5 of the patients were given varying doses of a tricyclic antidepressant, dothiepin, which is rarely used now due to toxicity.
A fairly nasty form of GET was a big part of treatment:
Goals were initially set at a level that was acceptable to the patient and achievable. For example, it was agreed that Case 4 should get out of bed for five minutes every hour. The aim of this negotiated goal setting was to maximize the chance of success, thereby increasing patients' confidence in the approach. An increase in activity levels was delayed until the previous activity could be performed without undue physical difficulty. Emphasis was placed on breaking the association between experiencing symptoms and stopping activity. As tolerance to symptoms improved, behavioural goals were stepped up.
They emphasize patients agreeing to goals, but given their manipulations elsewhere, it seems likely that it was really a goal created by the therapist. Again, it's not clear if reaching that goal was required before the patient was allowed (or supposed?) to leave:
Before discharge from hospital most patients remained out of bed during the day, and were able to walk for at least fifteen minutes outside the hospital three times a day. Goals were gradually increased until the patient had reached the longer term targets initially agreed upon at assessment.
Again, this seems controlling and manipulative, to claim the patients are in change while giving them strict instructions, reviewing their compliance, and recruiting family members to manage the compliance of the patients:
Care was taken to ensure that patients were actively involved in setting their own goals and they were encouraged to keep to them as far as possible. They were asked to keep a record of the activities undertaken and symptoms experienced. These records were then used as a basis for discussion in sessions with the therapist.
Patients' significant others were given detailed information about treatment and in two instances relatives were asked to act as co-therapists.
Pretty much everything about this is awful. I feel a bit traumatized just reading about it, and I hope the patients have managed to psychologically recover from what I can only describe as deliberate medical abuse:
Two of the patients sought reassurance about the significance of symptoms, and their fears as to the consequences of increasing activity levels. Because of the consequences of reassurance seeking behaviour, the unhelpful nature of reassurance seeking was discussed with the patient (Warwick and Salkovskis, 1985). They were then asked not to seek reassurance and were told that such requests would be met with a standard response in the form of a question "looking back to our earlier discussions about treatment what do you think my answer might be?" Whilst in hospital, patients came into contact with many health professionals. The entire health care team were therefore made aware of the importance of not giving reassurance, and were asked to give responses such as, "I am not able to discuss this with you; perhaps you should talk to your therapist about it."
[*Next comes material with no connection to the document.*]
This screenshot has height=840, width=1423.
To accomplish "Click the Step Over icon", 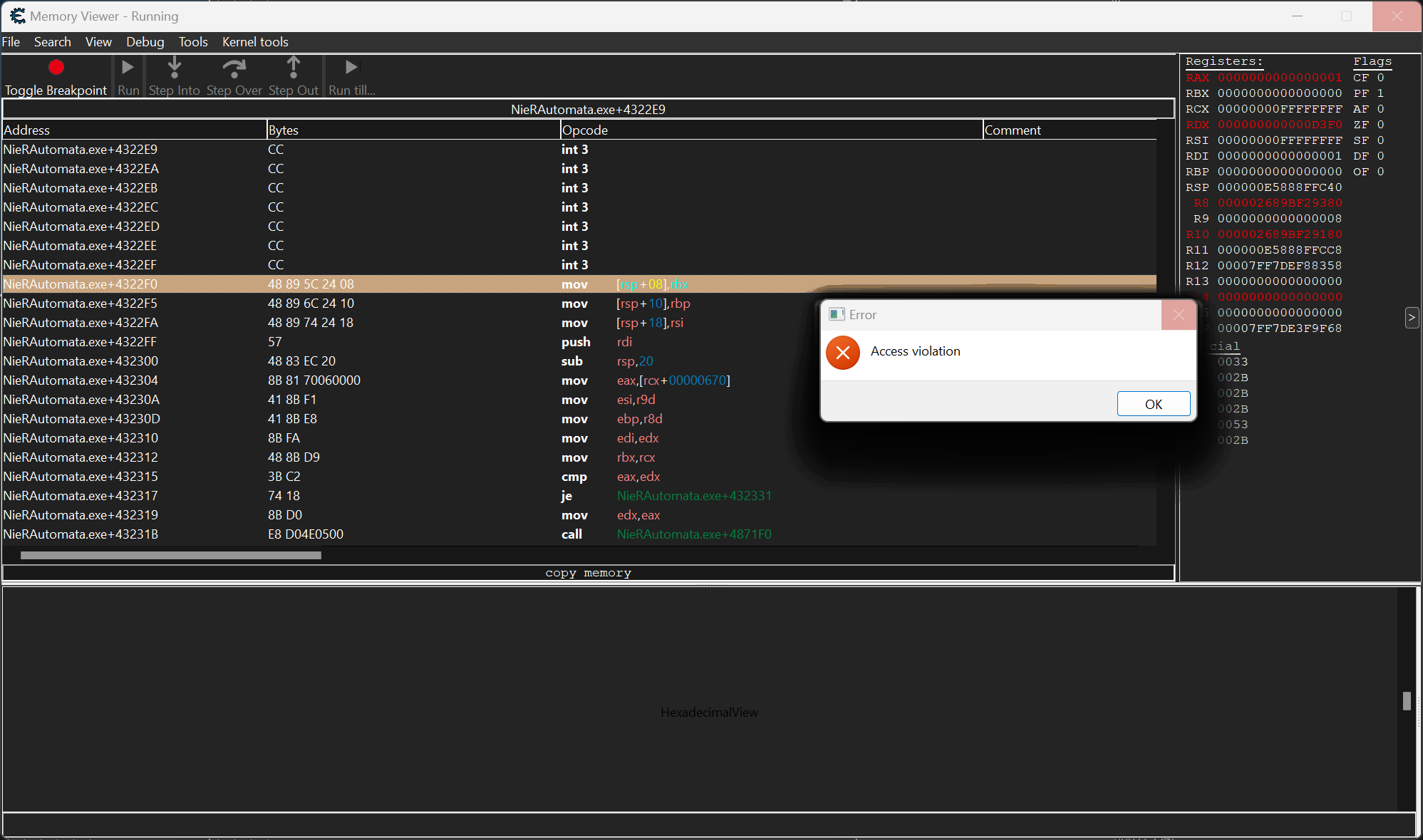I will click(234, 67).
Therapists attempted to undermine the self-awareness of patients, and to replace it with the thoughts of the therapist:
The occurrence of negative thoughts, for example "If I go for a walk today then I'll feel worse and will not be able to do anything tomorrow", often hampers progress. Patients were therefore taught to monitor their negative automatic thoughts, to recognize the link between thought and behaviour and to generate more helpful alternatives (Beck et al., 1979).
The failure of the treatment is blamed on the patient's lack of belief in it:
There are several possible reasons why one patient dropped out of treatment and failed to do well. First, she was depressed and failed to respond to anti-depressant medication. Second, although she initially agreed to treatment, she did not accept the model of the problem presented to her by the therapist. She was fixed in her belief that the illness was physical and could not be influenced by therapy. Individuals' beliefs about the nature of the illness appear to be of vital importance in CFS.